[Start of Source]

It's the word that has been on everybody's lips this week in the architecture and sustainability communities: eco-districts.
About 300 people attended the EcoDistricts Summit 2010 at Portland State University this week to discuss the idea of accelerating sustainability gains by ramping up from individual buildings to whole neighborhoods. Activities included a series of roundtable discussions, panel sessions and skills training.
Concurrent with the sessions, the city announced the locations for its first five eco districts: Lents, South Waterfront, Portland State University, Gateway and the Lloyd district. Each of the five is already one of the Portland Development Commission's urban renewal areas, thereby allowing easier collaboration and coordination. This neighborhood-scale sustainable development will be focused on livability, green infrastructure, community decision making.
The Portland Sustainability Institute, host for the summit, will initiate eco-district development in two districts in the coming year: Lents and Lloyd. In Lloyd there has already been a “Declaration of Cooperation” among businesses and the mall owners, and in Lents POSI is in process of hiring two people to work in Lents to “do a deeper dive on the engagement process because it’s our deepest and biggest district,” Cole explained.
The Oregon Sustainability Center is a catalyst for PSU eco district. The building will generate all its own power and treat all its wastewater. Is there a chance for water treatment or alternative energy to serve the neighborhood beyond just the building?
At the at a Thursday meeting of the American Institute of Architects' Committee on the Environment event, Naomi Cole of PoSI broke down eco-district policy and financing into what she called “hardware” (buildings and infrastructure) and “software” (community engagement, social marketing). There are also nine performance areas: equitable development, place making, social cohesion, air quality & carbon, energy, access & mobility, water, habitat & ecosystem function, and materials management.
"The idea is you start with an existing city, and you layer in a green infrastructure," Cole said. That can mean anything from bioswales and green streets to green buildings, community gardens and pooled alternative energy sources "People have access and mobility. You layer in habitat and natural infrastructure. It gets more green and lush."

[End of Source]

- _Set exercise 1_
Repeat the eco-district article from "About 300 people" to "and skills training.", switching "roundtable discussions" to "small-group talks".
- _Set exercise 2_
According to the eco-district article, why does it help that each of Portland's first five eco districts is already an urban renewal area?

[Start of Material provided]

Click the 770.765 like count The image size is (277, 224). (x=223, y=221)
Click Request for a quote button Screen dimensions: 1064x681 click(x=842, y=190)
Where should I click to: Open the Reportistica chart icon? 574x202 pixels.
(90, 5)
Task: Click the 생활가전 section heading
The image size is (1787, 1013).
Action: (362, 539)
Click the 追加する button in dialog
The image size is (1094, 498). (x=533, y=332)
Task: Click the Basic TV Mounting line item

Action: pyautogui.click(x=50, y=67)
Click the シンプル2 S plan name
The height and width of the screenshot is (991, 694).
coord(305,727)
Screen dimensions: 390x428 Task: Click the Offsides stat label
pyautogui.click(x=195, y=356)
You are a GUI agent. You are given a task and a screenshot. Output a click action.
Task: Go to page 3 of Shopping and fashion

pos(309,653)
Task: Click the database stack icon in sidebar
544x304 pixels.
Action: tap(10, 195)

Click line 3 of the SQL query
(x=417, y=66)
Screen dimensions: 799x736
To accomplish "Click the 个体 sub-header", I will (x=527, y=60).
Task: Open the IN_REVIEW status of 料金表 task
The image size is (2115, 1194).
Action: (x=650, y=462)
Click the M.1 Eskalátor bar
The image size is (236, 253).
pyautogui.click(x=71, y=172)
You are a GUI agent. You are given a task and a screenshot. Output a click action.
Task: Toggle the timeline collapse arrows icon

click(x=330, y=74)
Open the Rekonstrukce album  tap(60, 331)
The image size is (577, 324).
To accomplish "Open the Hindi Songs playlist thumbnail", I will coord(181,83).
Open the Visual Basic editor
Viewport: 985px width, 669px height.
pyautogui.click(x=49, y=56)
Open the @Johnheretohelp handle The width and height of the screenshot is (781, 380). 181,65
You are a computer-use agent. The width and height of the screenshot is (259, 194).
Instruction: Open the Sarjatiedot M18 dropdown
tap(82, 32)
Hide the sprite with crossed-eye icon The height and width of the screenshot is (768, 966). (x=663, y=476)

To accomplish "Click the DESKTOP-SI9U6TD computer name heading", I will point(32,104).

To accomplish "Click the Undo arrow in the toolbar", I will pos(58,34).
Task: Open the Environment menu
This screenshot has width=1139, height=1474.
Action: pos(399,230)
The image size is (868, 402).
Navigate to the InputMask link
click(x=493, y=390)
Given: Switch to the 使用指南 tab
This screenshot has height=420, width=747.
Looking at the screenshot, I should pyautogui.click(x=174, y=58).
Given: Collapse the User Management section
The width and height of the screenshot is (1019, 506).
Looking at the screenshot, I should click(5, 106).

[End of Material provided]

- _Correct output 1_
About 300 people attended the EcoDistricts Summit 2010 at Portland State University this week to discuss the idea of accelerating sustainability gains by ramping up from individual buildings to whole neighborhoods. Activities included a series of small-group talks, panel sessions and skills training.

- _Correct output 2_
Each of the five is already one of the Portland Development Commission's urban renewal areas. That allows easier collaboration and coordination.